The story in Marcus begins with Roger (Marc Rose) and Gwen (Jade Dornfeld) taking a cab ride on their way to meet Roger’s sister Brooke for a family get-together during the Christmas holiday. Something is very strange about this couple from the beginning…Roger simultaneously seems to be repulsed by Gwen and heatedly in lust with her. Gwen is domineering and devious while Roger is both subservient to her and anger-laden. Both are much looking forward to a reunion with sister Gwen, but seemingly for different reasons.
I almost forgot, preceding the strange cab ride is a cryptic scene where a young woman is being tormented and cross-examined by a stern and menacing male voice. The highly intense and dramatic interaction comes to a climax as the woman is told to close her eyes, and upon doing so has her head smashed into the wall knocking her unconscious. Nice opening.
Roger and Gwen arrive at sister Brooke’s house to discover an unpleasant surprise – Roger’s ex-best friend and his ex-girlfriend have also been invited to dinner. The exchange between all of them is tense…no, downright hostile. Roger’s anger-management issues come face to face with the ex-girlfriends agenda of reconciliation and the ex-best friend’s desire to stir up trouble. Nobody likes fiancé Gwen.
The real surprise, however, is the arrival of Brooke’s “boyfriend” Marcus. What a piece of work. Markus is directive, rude and outwardly aggressive himself. To make matters worse, Brooke had never mentioned to any of them the existence of a boyfriend at all, and Brooke is nowhere to be found.
What follows is a series of intense scenes where the conflicts between the characters reach their boiling points, Marcus continues his accusatory, aggressive and abusive tone and the attendees to the holiday dinner are generally unpleasant and mean to each other. Surprisingly, nobody leaves the house during the entire ordeal…because, as we find out, each has a hidden agenda for being there that overshadows any urge to vacate the unpleasant environment. Meanwhile, Brooke continues not to show up while Marcus makes excuses as to why she is detained.
Marcus climaxes in complete violent mayhem rich with revelations of agendas, hidden evil acts and devious intentions. Marcus is the ring-leader through it all.
Talk about “psychological”. Marcus takes us on a ride of psychological intrigue, horror, violence and deception. The entire movie, with the exception of some early scenes, takes place within Brooke’s house and focuses on the interaction between the characters and the careful intention of Marcus himself. Secrets are revealed, tempers flair and people die violent deaths.

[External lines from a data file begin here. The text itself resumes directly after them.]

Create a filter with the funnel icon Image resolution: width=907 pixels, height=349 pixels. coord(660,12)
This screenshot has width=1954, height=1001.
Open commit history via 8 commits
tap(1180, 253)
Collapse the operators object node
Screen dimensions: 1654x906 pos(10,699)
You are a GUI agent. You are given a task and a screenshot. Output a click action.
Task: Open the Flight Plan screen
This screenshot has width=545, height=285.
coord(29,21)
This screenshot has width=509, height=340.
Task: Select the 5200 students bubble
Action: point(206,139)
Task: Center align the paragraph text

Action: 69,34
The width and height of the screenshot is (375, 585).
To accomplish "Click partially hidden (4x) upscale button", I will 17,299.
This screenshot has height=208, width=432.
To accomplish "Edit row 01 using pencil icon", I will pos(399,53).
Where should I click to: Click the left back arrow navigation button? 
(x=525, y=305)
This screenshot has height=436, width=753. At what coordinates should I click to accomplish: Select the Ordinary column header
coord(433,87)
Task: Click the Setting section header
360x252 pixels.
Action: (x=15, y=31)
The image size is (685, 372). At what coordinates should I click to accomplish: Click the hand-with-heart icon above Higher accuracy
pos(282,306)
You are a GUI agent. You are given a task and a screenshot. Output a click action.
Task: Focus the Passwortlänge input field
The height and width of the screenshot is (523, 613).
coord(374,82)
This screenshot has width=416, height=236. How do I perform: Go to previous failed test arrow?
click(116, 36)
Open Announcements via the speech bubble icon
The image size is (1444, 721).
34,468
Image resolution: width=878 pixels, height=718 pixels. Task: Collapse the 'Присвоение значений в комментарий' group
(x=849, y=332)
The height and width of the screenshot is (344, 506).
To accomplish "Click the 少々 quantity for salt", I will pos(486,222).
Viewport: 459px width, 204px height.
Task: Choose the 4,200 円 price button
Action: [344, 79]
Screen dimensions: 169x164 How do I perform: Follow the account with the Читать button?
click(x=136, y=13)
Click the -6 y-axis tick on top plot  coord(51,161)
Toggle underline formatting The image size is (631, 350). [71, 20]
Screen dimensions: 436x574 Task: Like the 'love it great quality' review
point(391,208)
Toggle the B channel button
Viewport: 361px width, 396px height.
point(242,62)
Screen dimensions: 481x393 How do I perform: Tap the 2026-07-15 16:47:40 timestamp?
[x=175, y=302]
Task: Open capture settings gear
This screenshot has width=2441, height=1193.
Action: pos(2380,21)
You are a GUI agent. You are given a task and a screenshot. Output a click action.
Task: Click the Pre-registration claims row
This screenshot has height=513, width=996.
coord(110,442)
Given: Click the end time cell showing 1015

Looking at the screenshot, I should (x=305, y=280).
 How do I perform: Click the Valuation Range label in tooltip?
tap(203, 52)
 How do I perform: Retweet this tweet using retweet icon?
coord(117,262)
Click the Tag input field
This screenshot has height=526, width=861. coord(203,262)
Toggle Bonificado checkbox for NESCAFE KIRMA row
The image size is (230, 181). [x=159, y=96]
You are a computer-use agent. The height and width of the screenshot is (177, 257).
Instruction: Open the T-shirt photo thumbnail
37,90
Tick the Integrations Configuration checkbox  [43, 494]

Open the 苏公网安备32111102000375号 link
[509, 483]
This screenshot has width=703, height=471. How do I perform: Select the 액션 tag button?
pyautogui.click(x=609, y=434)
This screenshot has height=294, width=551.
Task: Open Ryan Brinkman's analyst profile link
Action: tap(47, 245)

There are a few elements of Marcus that don’t make sense – particularly when Marcus himself commits one particular act that makes it impossible to consider him any kind of hero – other than that Marcus is a tale of retribution and justice being applied by a very sick mind.
The acting talent and the story are the elements of Marcus that make it a success. Engaging, intriguing and violently sick encapsulate Marcus in a nutshell. The anger elements of the characters were a bit overdone, but overall Marcus is a gripping psychological ride that is sure to disturb and promote after-film discussion. That’s what independent horror is all about.